This is the kit I am going to order from Performance Years to take care of the front. Come with most of what I need for $300. I am ordering tie rod adjusters and the inner tie rods in addition to this.

Item: GMU85K 
Description: SUSPENSION KIT W/ BAR POLY 
FOR 67-72 USE GMU85K2 
Includes polyurethane sway bar bushings, end links and control arm busings and oem style ball joints and tie rod ends plus oem style 1 1/4" sway bar.


----------



## Too Many Projects (Nov 15, 2008)

crustysack said:


> are these the points your talking about and if so how do you lower the mounting points on a 64/65 frame.seems like a major . I am not suspension tuner savy but am trying to learn


Your Global West suspension is already built with the changes in the geometry. It should allow for the alignment specs to be set for better handling.


----------



## freethinker (Nov 14, 2009)

crustysack said:


> are these the points your talking about and if so how do you lower the mounting points on a 64/65 frame.seems like a major . I am not suspension tuner savy but am trying to learn


it requires that you cut the towers and remake them. you cant to it with stock control arms. there isnt enough clearance. this procedure is too complicated for a novice. much easier to get a taller spindle. that will accomplish the same result.


----------



## Too Many Projects (Nov 15, 2008)

freethinker said:


> it requires that you cut the towers and remake them. you cant to it with stock control arms. there isnt enough clearance. this procedure is too complicated for a novice. much easier to get a taller spindle. that will accomplish the same result.
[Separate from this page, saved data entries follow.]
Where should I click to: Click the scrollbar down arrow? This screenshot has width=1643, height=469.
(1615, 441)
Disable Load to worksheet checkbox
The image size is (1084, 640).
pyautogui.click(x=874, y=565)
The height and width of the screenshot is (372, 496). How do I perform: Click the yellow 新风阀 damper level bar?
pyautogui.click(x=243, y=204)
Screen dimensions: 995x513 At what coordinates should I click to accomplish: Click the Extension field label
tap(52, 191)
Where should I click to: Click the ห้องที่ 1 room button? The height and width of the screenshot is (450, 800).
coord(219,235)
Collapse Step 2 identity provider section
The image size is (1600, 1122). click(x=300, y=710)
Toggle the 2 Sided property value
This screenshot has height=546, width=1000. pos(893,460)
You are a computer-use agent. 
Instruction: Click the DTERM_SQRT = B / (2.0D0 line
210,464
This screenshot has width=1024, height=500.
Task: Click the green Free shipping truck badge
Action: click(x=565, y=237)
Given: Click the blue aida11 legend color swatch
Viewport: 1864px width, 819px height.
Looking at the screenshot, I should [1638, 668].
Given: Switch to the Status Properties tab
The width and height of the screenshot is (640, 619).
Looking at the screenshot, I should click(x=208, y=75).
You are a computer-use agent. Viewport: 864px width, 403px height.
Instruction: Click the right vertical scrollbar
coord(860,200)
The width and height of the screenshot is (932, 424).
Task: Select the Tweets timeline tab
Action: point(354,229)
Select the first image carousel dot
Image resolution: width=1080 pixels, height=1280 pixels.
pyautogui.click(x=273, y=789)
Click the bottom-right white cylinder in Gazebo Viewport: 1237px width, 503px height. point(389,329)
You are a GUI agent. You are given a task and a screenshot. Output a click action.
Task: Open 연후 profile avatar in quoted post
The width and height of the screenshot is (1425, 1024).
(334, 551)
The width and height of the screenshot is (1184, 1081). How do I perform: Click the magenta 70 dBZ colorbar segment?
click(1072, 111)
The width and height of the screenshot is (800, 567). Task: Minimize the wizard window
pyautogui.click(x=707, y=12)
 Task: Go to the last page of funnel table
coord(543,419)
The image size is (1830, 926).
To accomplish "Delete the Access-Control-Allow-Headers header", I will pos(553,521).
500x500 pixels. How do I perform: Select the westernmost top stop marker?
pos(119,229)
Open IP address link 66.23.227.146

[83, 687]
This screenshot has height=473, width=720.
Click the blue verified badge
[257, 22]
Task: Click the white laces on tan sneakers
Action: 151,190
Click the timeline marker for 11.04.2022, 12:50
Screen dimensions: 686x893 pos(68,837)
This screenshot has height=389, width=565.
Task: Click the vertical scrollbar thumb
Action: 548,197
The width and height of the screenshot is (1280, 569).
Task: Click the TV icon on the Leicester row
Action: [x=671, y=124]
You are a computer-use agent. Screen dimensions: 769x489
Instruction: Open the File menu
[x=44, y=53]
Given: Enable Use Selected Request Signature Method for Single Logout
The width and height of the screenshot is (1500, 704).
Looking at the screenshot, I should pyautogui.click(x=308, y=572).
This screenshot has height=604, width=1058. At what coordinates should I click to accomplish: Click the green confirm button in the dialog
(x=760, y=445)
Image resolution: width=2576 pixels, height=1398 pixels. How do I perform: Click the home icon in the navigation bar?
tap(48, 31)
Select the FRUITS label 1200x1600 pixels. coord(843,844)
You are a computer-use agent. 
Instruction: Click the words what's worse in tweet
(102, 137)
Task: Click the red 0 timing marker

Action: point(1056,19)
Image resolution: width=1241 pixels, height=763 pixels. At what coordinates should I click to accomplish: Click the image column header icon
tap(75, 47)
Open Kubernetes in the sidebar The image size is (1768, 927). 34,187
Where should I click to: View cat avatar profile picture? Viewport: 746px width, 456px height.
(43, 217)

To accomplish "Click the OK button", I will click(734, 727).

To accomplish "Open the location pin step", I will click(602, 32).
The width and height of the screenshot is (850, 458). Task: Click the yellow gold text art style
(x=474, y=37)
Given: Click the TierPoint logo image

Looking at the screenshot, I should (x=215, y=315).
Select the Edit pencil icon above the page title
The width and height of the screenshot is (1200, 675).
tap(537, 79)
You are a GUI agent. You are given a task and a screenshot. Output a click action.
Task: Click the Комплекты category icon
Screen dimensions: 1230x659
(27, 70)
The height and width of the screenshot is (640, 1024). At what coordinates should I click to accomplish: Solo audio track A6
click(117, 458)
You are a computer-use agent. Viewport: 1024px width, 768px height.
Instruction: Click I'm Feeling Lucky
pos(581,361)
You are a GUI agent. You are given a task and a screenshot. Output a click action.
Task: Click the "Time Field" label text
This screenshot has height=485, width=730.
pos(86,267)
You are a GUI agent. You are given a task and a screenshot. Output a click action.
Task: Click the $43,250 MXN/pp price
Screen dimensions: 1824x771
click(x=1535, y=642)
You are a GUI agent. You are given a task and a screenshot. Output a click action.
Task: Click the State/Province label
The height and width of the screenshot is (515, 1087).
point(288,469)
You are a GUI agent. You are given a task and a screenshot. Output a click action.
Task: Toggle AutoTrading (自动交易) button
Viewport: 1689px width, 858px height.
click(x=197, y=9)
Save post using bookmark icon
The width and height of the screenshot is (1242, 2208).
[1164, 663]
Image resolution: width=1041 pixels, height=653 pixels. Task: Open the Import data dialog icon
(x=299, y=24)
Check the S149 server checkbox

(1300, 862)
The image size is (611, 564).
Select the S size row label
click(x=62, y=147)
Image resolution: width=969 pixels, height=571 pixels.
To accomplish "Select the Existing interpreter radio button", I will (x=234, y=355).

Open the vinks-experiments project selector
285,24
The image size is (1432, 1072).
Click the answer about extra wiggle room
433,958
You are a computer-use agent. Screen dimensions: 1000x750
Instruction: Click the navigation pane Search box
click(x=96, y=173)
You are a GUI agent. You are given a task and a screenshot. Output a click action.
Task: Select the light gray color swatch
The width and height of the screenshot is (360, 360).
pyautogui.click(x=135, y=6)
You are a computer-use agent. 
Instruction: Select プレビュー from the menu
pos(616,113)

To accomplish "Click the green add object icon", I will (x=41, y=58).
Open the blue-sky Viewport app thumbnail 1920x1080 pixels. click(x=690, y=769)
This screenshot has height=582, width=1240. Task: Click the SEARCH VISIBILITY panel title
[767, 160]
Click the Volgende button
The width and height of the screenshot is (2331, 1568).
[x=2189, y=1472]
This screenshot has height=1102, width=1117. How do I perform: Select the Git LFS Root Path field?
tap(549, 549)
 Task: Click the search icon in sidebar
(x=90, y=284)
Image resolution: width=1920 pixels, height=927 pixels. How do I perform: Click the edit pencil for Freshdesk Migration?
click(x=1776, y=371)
The modification really isn't that hard. Here is a link on how to do it on a Camaro. It is basically the same for the A bodies. first gen suspension geometry Like I said before, the GW arms have this modification built in, especially if he ordered them with the offset upper pivot shaft. Plus he has the added benefit of the greasable delrin bushings to keep everything tight, moving freely and in alignment.
Many of the "taller" spindles are of a lowering variety that moves the wheel up and puts the tie rod very close to, if not hitting, the wheel. In many cases, a larger diameter wheel is also needed to clear the tie rod.


----------



## crustysack (Oct 5, 2008)

thanks Mitch, I had thought the GW package addressed the issue completely, I was just commenting on the moving down of the stock a-arm points seems like a fair amount of work and you really wouldn't get them that much lower without serious frame mods- after looking at the mod link it seems that you are going down between 3/4 and 1 inch at the a-arm points- does that really make that much difference ?? ( I will be doing some research tonight to help educate myself on these suspension nuances)


----------



## Too Many Projects (Nov 15, 2008)

crustysack said:


> thanks Mitch, I had thought the GW package addressed the issue completely, I was just commenting on the moving down of the stock a-arm points seems like a fair amount of work and you really wouldn't get them that much lower without serious frame mods- after looking at the mod link it seems that you are going down between 3/4 and 1 inch at the a-arm points- does that really make that much difference ?? ( I will be doing some research tonight to help educate myself on these suspension nuances)


That amount of lowering does make a big difference. The author of the website ( David pozziracing) has been driving on road courses most of his life and his wife, Mary, is the test driver for the suspension and handling challenge in the latest issue of Super Chevy. He has a 67 Camaro that he bought new and made the mods on and has been racing it for over 40 years. He knows his chit about handling and states that any lower and the handling gets worse.


----------



## wyoming67gto (Apr 4, 2016)

67 gto, just getting ready to put in 12 bolt posi, 373 gears with disc breakes,moser parts. the front, putting in disc breakes front end rear end had all new poly installed. drives great but wouldnt stop with drum brakes, so here is my ??? would you put in a tubular control arms in the rear for launching or stay stock, also what is the biggest tir u can put in the rear without tubing


----------